• **MATERIAL TO PROCESS**
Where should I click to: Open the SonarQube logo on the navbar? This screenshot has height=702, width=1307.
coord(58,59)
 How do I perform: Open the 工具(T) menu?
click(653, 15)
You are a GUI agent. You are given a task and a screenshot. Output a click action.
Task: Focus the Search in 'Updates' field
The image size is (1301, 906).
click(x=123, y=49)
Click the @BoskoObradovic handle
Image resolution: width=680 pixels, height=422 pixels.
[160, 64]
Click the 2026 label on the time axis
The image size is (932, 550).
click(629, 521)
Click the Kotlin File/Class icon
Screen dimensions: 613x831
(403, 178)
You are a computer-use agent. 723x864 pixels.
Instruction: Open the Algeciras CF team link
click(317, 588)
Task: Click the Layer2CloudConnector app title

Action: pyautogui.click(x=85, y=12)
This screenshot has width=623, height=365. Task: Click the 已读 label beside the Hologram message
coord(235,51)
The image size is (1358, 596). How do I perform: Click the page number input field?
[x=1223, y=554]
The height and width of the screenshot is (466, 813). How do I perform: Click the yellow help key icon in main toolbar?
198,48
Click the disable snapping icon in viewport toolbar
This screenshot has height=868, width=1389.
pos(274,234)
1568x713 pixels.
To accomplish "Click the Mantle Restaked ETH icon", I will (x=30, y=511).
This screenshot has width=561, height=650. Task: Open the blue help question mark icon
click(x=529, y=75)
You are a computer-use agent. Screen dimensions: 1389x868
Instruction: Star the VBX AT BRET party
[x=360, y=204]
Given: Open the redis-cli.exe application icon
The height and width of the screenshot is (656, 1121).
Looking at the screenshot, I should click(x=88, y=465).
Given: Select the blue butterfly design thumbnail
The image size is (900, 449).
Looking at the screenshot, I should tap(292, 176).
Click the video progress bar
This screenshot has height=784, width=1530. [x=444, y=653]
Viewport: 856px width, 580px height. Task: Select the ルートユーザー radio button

• **ACTIVITY**
This exercise requires the lines of the entries containing the string "computer".

• **WRITTEN REPLY**
You are a computer-use agent. 723x864 pixels.
You are a computer-use agent. Screen dimensions: 1389x868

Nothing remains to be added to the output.